Spending doesn’t make you happy. Actually the opposite is true. If spending money has become a habit then it will always be unfulfilling.
That’s because if you are spending to try and make yourself feel better, the dopamine hit (the brain chemical that gives you the pleasure feeling) is released in your brain in ANTICIPATION of spending money and not the purchases itself.
It’s the reason habitual shoppers often feel empty when they’re back at home with their goods. Under-whelmed and full of remorse and regret.
There’s another reason why the consumerist lifestyle is not good for us. Buying stuff leads to clutter. And clutter makes us unhappy.

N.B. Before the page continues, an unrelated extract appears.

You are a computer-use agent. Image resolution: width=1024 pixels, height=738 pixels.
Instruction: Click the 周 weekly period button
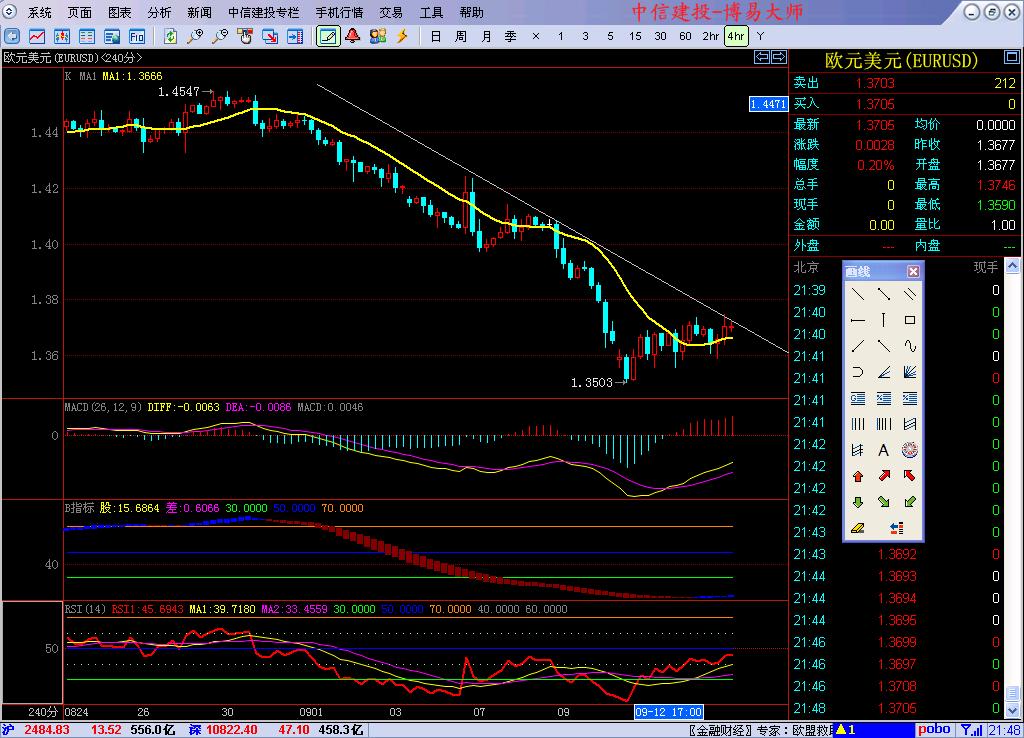pos(460,36)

This cycles builds until it reaches a crescendo until BAM! We take action. I’m talking about the de-clutter.
We sort through all the stuff we bough that we don’t want. Some of it un-worn or un-used. We might be able to re-sell it (for a tiny fraction of what we paid for it) if we can face the pain of the loss and over come our own endowment effect (where we value something we own more than the market does) or hassle of getting rid of it. If not it’s the charity shop or the tip. Money down the drains.
Worse still are storage solutions: plastic boxes and the like to keep all stuff that we now consider clutter.
What we need is a lesson from a minimalist. He packed everything he owned into boxes. Everything. He only took it out when he needed it. After three months he got rid of everything he hadn’t used.
Another chose only 100 items and got rid of the rest. That’s quite extreme but it’s a good paper exercise. Give it a try.
Think how much less stuff we’d need (and how much space we’d have) if we could only have 100 items.